Bely’s real name was Boris Bugaev. His father was a professor of mathematics at the University of Moscow, and it was partly through acquaintance with his father’s friends that he gained knowledge of and access to the Russian Symbolist movement in literature. His own university education was in mathematics and philosophy, and he quickly became identified with Symbolist aesthetics and was branded as “decadent” by conservative critics. He had a long-lasting interest in mystical doctrines, and in 1912 devoted himself to a study of the anthroposophy of Rudolf Steiner.

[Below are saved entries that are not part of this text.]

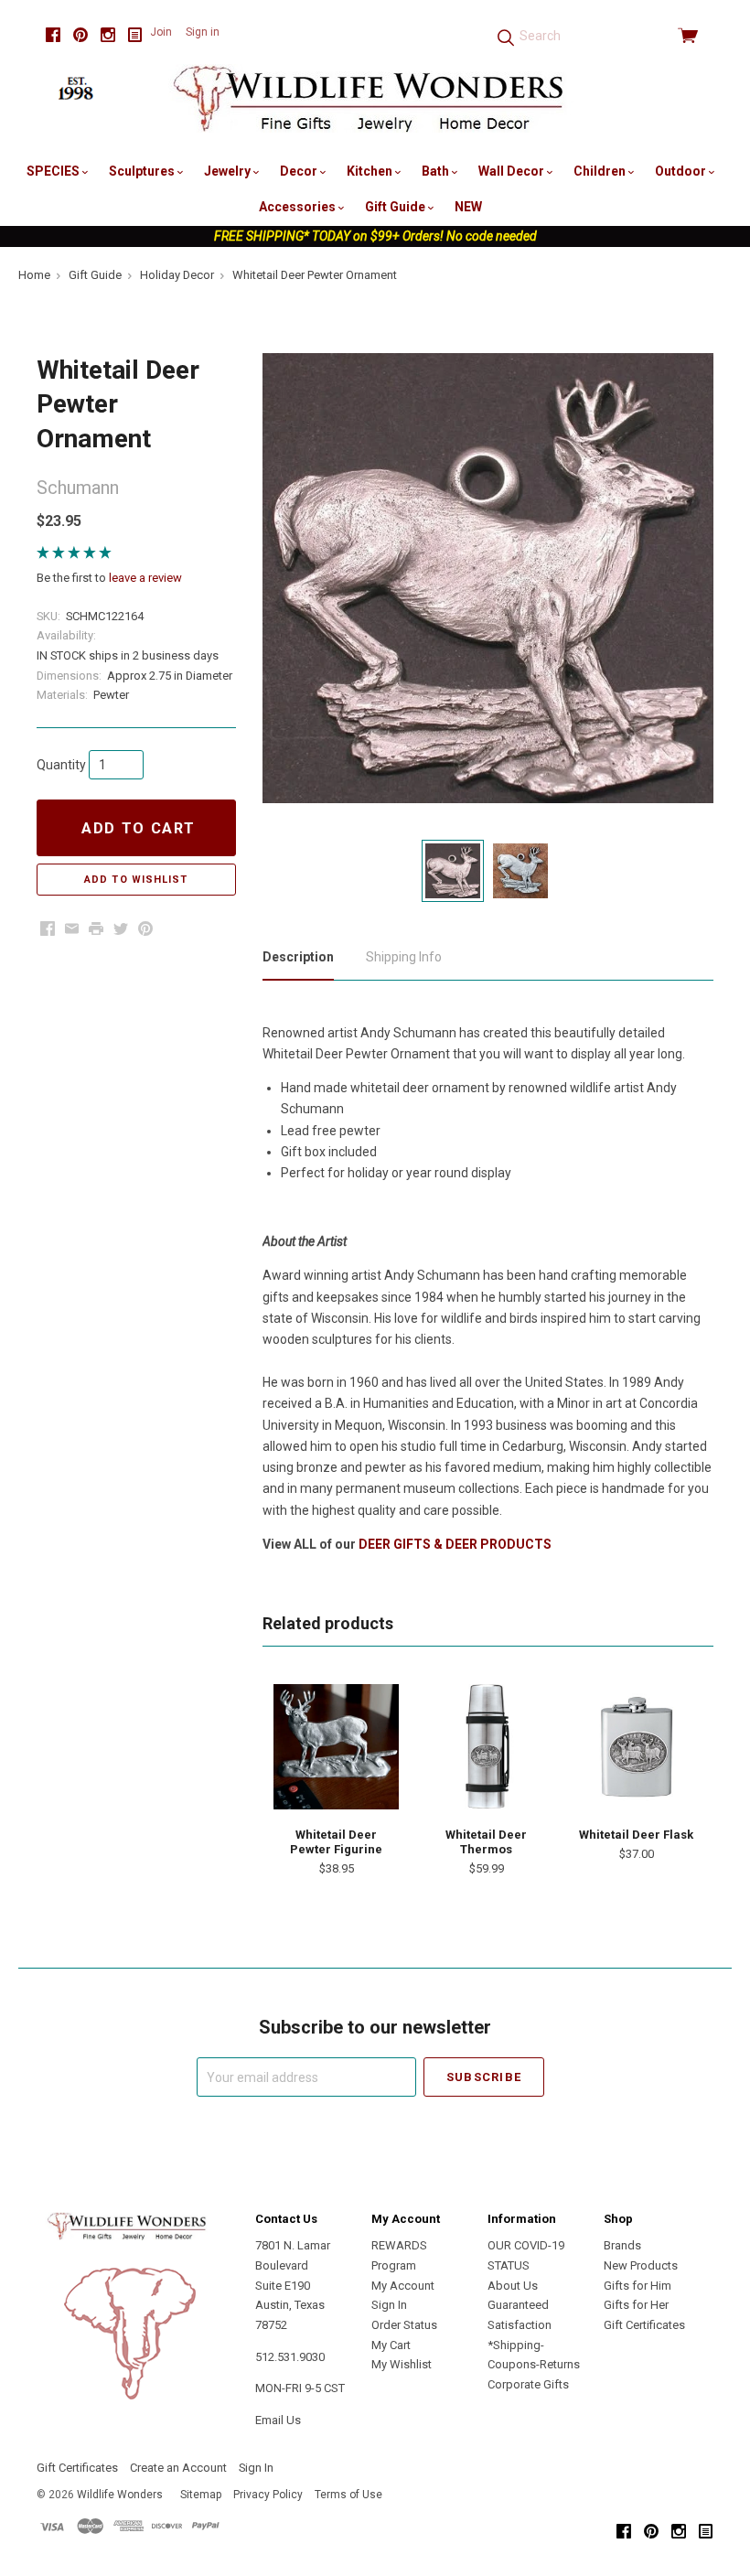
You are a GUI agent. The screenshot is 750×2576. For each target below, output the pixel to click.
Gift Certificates (644, 2325)
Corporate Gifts (528, 2384)
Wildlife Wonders (120, 2494)
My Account (402, 2285)
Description (298, 957)
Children (600, 171)
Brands (622, 2245)
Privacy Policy (268, 2494)
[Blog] (135, 35)
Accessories (298, 206)
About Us (513, 2285)
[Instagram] (108, 35)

Many of these concerns are put into practice in his heavily symbolic and allegorical novels. Both The Silver Dove and Petersburg are written in prose that relies heavily on poetic devices such as kaleidoscopic images, passages of fantasy, and evocative symbols. In The Silver Dove, for example, Bely introduces in an early chapter a “ragged bush” that stands beside the highway from Tselebeyevo to Likhov and from the village appears to be a “dark wayfarer.” This bush appears several times and, since it is on the road to Likhov, seems to lead mysteriously to the East and all that region’s attendant menace. Similarly, in Petersburg there are hallucinatory appearances of Peter the Great, in the apparition of the Flying Dutchman. The bush and the Flying Dutchman both contribute to the impression of a transcendental dimension to Bely’s fictional realm that can be expressed only figuratively.
Bely’s status with Soviet critics, equivocal at best, and the comparatively late translation of his works into English have hampered the development of his reputation as a major twentieth century artist. His devotion to Symbolist theory and his undeniable gift for its application make him a significant figure in the history of modernism. His sensitivity to the great changes impending in Russia led to these two novels of East and West in which so much of twentieth century history is enigmatically prefigured.